I'll set vague priors on the top-level parameters. An implementation of the model in R, JAGS, and runjags is provided below.

Notice that an alternative model that estimated $\theta_{C[s]}$ independently from $\theta_{T[s]}$, and then computed $\rho_{[s]}$ afterwards, would not produce the same results. Nor would it be an appropriate model! It would not be appropriate because it would treat the control group and treatment group in the same study as being completely unrelated --- if we independently permuted the study indices in the treatment and control groups (i.e., re-arranged which control groups go with which treatment groups) the results of this alternative model would be unchanged. Instead, the model I am using assumes that the treatment probability is linked to the control probability. For example, if one hospital has a low rate of heart attacks in the control condition but another hospital has a high rate of heart attacks in the control condition, the treatment should reduce heart attacks relative to the particular hospital's base rate, not to some absolute rate independent of hospital.

I'll apply the model to two sets of data. First, some data on death after heart attack, summarized on pp. 124-128 of Gelman et al., 2014, Bayesian Data Analysis, Third Edition. There were 22 studies, involving as few as 77 patients and as many as 3,887 patients. The treatment group received beta-blockers. If the treatment is effective, the log-odds-ratio will be less than 0. Below is a forest plot of the results:

In the plot above, each of the 22 lower rows shows an individual study's observed log-odds-ratio with a gray triangle. Notice that the gray triangle is greater than 0 in 6 of the 22 studies. The size of the triangle indicates the sample size in the study. The blue distribution is the posterior distribution for $\rho_{[s]}$. The distribution is marked with its modal value and its 95% highest density interval (HDI). The numerical values of the mode and HDI are indicated at the right margin. At the top of the plot is shown the posterior distribution of $\mu_{\rho}$. In words, this means that across studies the typical effect of treatment has a log-odds-ratio of about $-0.25$, with a range of uncertainty from $-0.39$ to $-0.12$, well below 0. (These values are very similar to those reported by Gelman et al., BDA3, Table 5.3, p. 127.)

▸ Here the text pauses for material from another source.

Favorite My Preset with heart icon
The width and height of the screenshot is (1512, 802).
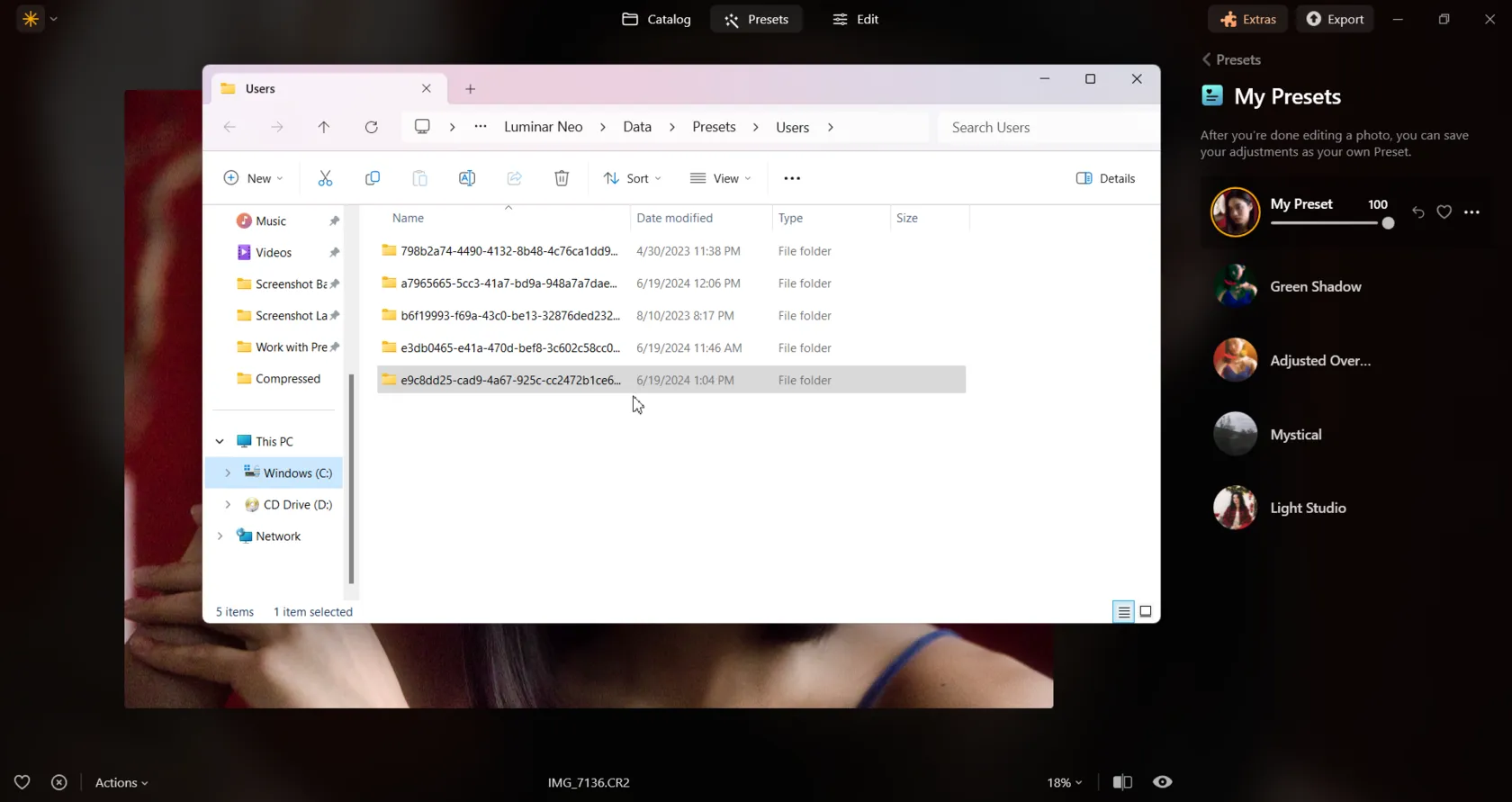tap(1444, 212)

Notice also in the forest plot above that there is strong shrinkage of the individual study estimates toward the modal value across studies. For example, Study 22 has a greatly reduced rate of heart attack in its treatment group (gray triangle is at a low value), but the posterior estimate of its treatment effect is not so extreme, and its posterior distribution shows a skew to accommodate the "pull" of the extreme data from the shrunken distribution. Complementary skew and shrinkage can be seen, for example, in Study 14. The posterior distributions of the individual studies also show different uncertainties depending on the sample size in the study. For example, Study 10, with a large sample size, has a much narrower HDI than Study 19 with its small sample size.

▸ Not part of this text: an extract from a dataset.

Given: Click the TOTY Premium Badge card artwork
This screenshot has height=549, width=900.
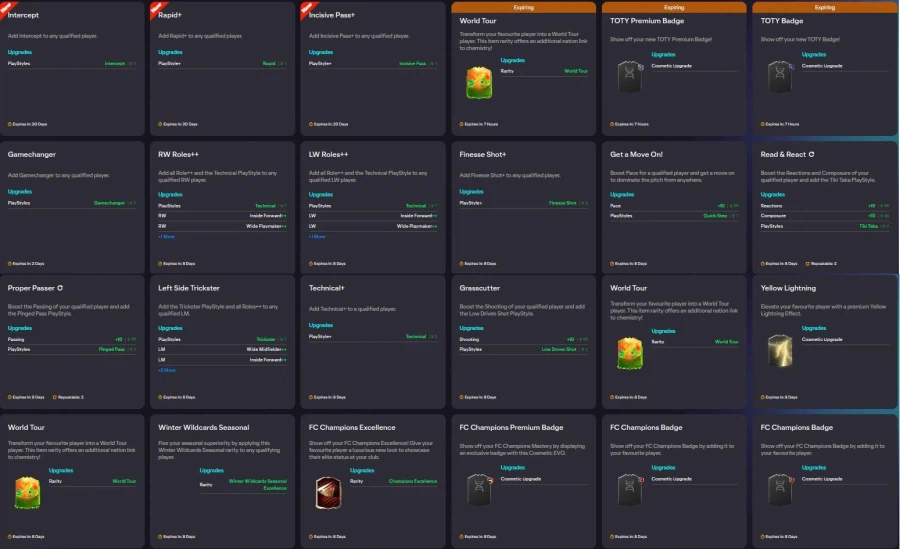Looking at the screenshot, I should (629, 77).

Here is another application. In this case the data come from studies of towel re-use (Scheibehenne, Jamil, and Wagenmakers (2016). Bayesian evidence synthesis can reconcile seemingly inconsistent results: The case of hotel towel reuse. Psychological Science, 27, 1043-1046). At 7 different hotels, patrons in the treatment group were told it is normal to re-use towels (see article for details). If the treatment is effective, the log-odds-ratio should be greater than 0. Here is a forest plot of the results from the analysis:

(In Study 1 above, the gray triangle is so small that it falls outside of the plot range. It had N=162.) In this case, because there were only 7 studies and wide variation in the results across studies, the overall estimate of the log-odds-ratio is fairly uncertain: Its 95% HDI goes from $-0.12$ to $+0.47$. While the mode of the overall estimate is positive (at $0.21$), the uncertainty is great enough that we would want to do more studies to nail down the magnitude of the effect of treatment. Notice also the posterior distributions of the individual studies: There is evident shrinkage, but also lots of uncertainty, again with smaller studies showing more uncertainty than larger studies.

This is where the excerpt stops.